The family’s next-door neighbors turned out to be Reynolds and her two children, Carrie and Todd. Joely insisted her father’s two ex-wives got along just fine.
“I think they just bonded over overcoming their experiences, and being great broads, and being tremendous mothers,” she explained. “They loved the idea that we children had found a relationship that transcended any kind of s— that you hear about in the tabloids… We walked out onto the deck in Malibu and my mom says, ‘Where’s the a—— who has the swimming pool on the beach?’ And the real estate lady laughs and said, ‘Debbie Reynolds.’ And then we bought the house… [These women] came from nothing and built great families, great careers and great friendships. I don’t think they ever sat down and had a gabfest about Eddie… They didn’t need to.”
Joely added Stevens, now 80, has never said a negative word about her father.
“She actually described him as ‘delicious,’” said Joely.
Joely said she quickly bonded with Carrie, whom she still misses “desperately.” The fellow actress passed away in 2016 at age 60. According to People Magazine, the star, who candidly discussed her own struggles with drug abuse and mental illness over the years, had cocaine and heroin in her system when she died. Reynolds passed away a day later at age 84 from a stroke.
“I still mourn,” admitted Joely. “Like almost every day. I loved that Carrie thought that I was smart. And she thought that I was talented and that I got the good stuff from the Fisher DNA. I miss that. I miss being included in that. I miss parties at her house, where we would all hold court, lay on the bed and super, duper famous friends would come in and out. But really, what I loved was that we had this amazing, complex, sweet relationship.
“We all miss her… She’s missing on the planet and I think that’s a difficult thing to grieve when the whole world is grieving as well. It’s been almost two years and not a day goes by that I don’t want to pick up the phone or text her… It’s really, really tough. It’s really a hard pill to swallow.”
These days, Joely is focusing on the future. She’s been married to cinematographer Christopher Duddy since 1996 and is also hands-on mom to three daughters.
But looking back, Joely said she couldn’t imagine a life without her celebrity parents.

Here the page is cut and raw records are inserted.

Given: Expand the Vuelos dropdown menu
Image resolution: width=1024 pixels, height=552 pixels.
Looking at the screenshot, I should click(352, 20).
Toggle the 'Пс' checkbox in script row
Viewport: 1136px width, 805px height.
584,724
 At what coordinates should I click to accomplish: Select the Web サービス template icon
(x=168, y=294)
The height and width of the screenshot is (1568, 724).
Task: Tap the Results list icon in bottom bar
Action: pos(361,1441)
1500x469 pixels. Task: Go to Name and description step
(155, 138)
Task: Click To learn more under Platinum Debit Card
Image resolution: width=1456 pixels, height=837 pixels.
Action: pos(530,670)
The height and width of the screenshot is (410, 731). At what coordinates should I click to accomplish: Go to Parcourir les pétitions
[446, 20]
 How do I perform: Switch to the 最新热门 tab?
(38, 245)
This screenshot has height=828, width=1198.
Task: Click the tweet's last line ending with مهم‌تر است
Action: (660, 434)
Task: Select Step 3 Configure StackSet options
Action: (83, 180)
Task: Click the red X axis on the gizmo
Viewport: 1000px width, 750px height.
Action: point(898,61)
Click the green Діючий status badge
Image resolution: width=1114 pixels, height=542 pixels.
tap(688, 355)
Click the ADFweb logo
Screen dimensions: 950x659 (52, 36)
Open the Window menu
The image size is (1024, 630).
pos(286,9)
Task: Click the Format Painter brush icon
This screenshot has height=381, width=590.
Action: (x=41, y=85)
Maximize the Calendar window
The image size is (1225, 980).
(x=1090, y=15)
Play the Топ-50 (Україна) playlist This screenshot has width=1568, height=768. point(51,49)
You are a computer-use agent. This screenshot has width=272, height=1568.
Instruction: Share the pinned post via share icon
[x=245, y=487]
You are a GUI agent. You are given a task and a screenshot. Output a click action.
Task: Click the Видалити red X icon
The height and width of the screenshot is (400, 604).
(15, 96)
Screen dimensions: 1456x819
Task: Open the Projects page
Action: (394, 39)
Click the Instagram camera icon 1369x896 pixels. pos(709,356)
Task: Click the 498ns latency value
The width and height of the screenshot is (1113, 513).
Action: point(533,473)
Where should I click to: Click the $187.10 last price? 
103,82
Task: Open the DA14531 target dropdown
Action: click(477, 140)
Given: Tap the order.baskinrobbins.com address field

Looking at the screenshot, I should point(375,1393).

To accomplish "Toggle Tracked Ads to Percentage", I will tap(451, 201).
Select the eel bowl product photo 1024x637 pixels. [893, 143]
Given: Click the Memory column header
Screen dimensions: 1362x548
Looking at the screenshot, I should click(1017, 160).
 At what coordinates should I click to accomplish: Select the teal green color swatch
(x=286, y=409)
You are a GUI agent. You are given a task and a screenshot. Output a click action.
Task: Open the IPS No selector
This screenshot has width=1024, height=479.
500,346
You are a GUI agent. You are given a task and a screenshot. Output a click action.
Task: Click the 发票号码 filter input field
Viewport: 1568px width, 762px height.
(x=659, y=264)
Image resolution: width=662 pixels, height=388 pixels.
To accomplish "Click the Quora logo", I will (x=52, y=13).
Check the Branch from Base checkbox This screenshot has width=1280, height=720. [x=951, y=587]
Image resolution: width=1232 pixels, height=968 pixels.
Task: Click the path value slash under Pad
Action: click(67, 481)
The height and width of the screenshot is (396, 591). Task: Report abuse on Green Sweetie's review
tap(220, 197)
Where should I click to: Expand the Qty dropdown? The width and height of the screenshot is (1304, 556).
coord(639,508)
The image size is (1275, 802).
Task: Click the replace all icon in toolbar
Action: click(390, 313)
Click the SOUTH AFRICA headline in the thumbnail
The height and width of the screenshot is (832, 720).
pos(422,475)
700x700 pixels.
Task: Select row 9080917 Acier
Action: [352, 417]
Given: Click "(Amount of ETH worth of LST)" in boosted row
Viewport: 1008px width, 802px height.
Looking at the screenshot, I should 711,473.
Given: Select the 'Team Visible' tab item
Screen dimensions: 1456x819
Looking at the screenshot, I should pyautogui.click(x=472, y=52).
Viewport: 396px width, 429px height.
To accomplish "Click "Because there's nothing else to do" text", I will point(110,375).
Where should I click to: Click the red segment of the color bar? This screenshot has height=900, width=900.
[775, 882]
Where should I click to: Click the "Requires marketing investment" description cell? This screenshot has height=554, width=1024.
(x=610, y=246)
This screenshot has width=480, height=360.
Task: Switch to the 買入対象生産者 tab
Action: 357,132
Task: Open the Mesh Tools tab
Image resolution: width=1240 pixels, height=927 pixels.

“I did feel like we were in a fishbowl,” she said. “I did feel like we were constantly under scrutiny. I did feel the loss of my father, part of my childhood. I did reconcile that. I did know this famous guy, for being so talented, and for his infamy. For his scandals. And Connie, she was radiant and incandescent. She would light up a room… But I also saw she was a single mom. And she had a tumultuous marriage that didn’t work out but produced two children and that was her focus.
“Now that doesn’t mean she didn’t go on the road, work her ass off and had her own love affairs. She really included us in possibly too much for some people’s pace. Maybe it was a little too much, but we were really like a trio… We were allowed to express ourselves and she encouraged creativity. She also loved us so much…. I was an observer. But a keen observer.”